◆ Task item ◆
Among the entries below, one stretch runs from the line that contains "État des services (1064, 1768)" through the line that contains "Informations à destinations". Repeat that stretch exactly, ends included, and only that.

Recorded data
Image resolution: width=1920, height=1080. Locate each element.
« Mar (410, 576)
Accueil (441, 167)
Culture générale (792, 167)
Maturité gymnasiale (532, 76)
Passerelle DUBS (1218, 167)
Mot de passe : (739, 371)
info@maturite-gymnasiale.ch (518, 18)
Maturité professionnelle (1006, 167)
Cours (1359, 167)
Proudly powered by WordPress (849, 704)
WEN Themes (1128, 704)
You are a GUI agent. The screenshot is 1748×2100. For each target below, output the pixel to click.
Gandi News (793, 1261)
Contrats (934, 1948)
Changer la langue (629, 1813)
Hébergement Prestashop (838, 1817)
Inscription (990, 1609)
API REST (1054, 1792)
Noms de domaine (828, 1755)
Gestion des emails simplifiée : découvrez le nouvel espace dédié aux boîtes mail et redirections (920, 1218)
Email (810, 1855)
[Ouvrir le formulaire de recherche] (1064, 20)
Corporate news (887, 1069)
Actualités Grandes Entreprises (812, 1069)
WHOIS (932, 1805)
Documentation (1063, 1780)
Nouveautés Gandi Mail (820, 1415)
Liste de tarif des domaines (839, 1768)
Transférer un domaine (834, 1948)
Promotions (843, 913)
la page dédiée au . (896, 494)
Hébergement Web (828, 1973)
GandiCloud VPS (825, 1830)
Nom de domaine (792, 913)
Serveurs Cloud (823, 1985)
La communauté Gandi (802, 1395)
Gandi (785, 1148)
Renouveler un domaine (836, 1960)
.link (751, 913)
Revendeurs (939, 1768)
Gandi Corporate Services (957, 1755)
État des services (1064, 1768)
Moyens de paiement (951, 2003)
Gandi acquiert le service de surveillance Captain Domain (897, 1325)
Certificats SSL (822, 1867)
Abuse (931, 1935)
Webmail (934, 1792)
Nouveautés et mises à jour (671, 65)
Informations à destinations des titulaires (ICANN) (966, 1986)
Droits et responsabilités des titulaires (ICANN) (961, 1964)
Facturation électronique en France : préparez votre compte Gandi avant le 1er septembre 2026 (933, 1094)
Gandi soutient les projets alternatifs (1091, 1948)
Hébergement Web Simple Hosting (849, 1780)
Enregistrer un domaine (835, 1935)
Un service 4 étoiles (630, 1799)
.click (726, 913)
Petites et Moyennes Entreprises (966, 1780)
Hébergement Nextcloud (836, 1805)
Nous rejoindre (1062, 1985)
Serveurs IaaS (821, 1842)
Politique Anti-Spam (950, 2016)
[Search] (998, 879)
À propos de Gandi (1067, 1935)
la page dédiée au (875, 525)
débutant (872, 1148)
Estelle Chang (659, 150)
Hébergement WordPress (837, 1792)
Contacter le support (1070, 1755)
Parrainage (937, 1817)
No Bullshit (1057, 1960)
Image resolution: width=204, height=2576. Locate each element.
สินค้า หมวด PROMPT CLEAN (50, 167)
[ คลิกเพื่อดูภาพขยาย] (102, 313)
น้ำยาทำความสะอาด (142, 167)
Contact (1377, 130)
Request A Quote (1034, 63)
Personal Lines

◆ Response box ◆
État des services (1064, 1768)
Moyens de paiement (951, 2003)
Gandi acquiert le service de surveillance Captain Domain (897, 1325)
Certificats SSL (822, 1867)
Abuse (931, 1935)
Webmail (934, 1792)
Nouveautés et mises à jour (671, 65)
Informations à destinations des titulaires (ICANN) (966, 1986)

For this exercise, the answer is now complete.